### Supplied information
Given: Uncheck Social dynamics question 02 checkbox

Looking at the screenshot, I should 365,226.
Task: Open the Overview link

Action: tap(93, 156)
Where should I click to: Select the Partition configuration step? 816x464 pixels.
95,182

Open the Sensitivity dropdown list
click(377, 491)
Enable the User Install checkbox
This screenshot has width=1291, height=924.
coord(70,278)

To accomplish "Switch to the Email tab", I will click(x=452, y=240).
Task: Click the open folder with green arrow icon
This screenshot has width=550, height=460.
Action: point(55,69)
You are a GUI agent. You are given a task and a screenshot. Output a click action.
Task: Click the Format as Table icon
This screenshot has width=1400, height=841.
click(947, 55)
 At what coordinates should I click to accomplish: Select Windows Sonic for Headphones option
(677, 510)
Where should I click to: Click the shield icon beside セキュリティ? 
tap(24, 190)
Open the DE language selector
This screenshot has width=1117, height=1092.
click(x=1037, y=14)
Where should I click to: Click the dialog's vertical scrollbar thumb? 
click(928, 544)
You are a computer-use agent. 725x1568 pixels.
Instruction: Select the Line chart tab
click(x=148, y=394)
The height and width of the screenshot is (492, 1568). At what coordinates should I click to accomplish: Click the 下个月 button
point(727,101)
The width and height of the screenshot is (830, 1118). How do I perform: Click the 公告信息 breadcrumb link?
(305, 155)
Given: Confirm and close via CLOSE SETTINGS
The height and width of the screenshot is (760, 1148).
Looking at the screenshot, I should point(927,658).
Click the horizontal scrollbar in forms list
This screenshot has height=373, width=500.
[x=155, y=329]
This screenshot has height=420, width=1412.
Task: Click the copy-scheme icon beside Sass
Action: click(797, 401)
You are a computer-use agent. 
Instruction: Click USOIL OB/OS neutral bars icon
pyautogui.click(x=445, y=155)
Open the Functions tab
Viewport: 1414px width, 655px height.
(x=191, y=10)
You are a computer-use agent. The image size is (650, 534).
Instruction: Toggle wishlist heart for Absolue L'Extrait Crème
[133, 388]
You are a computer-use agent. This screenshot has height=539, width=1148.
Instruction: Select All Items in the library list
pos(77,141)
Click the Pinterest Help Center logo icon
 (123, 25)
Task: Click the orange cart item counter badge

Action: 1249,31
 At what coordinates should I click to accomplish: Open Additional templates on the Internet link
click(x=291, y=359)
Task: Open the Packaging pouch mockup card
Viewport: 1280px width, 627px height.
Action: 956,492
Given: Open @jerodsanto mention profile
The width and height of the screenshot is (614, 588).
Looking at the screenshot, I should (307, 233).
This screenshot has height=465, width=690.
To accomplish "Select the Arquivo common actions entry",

### Problem requirements
Copy out, word for word, every line of the records from the one containing "Given: Confirm and close via CLOSE SETTINGS" through the final line of the records, including both of those lines.

### Output of the task
Given: Confirm and close via CLOSE SETTINGS
The height and width of the screenshot is (760, 1148).
Looking at the screenshot, I should point(927,658).
Click the horizontal scrollbar in forms list
This screenshot has height=373, width=500.
[x=155, y=329]
This screenshot has height=420, width=1412.
Task: Click the copy-scheme icon beside Sass
Action: click(797, 401)
You are a computer-use agent. 
Instruction: Click USOIL OB/OS neutral bars icon
pyautogui.click(x=445, y=155)
Open the Functions tab
Viewport: 1414px width, 655px height.
(x=191, y=10)
You are a computer-use agent. The image size is (650, 534).
Instruction: Toggle wishlist heart for Absolue L'Extrait Crème
[133, 388]
You are a computer-use agent. This screenshot has height=539, width=1148.
Instruction: Select All Items in the library list
pos(77,141)
Click the Pinterest Help Center logo icon
 (123, 25)
Task: Click the orange cart item counter badge

Action: 1249,31
 At what coordinates should I click to accomplish: Open Additional templates on the Internet link
click(x=291, y=359)
Task: Open the Packaging pouch mockup card
Viewport: 1280px width, 627px height.
Action: 956,492
Given: Open @jerodsanto mention profile
The width and height of the screenshot is (614, 588).
Looking at the screenshot, I should (307, 233).
This screenshot has height=465, width=690.
To accomplish "Select the Arquivo common actions entry",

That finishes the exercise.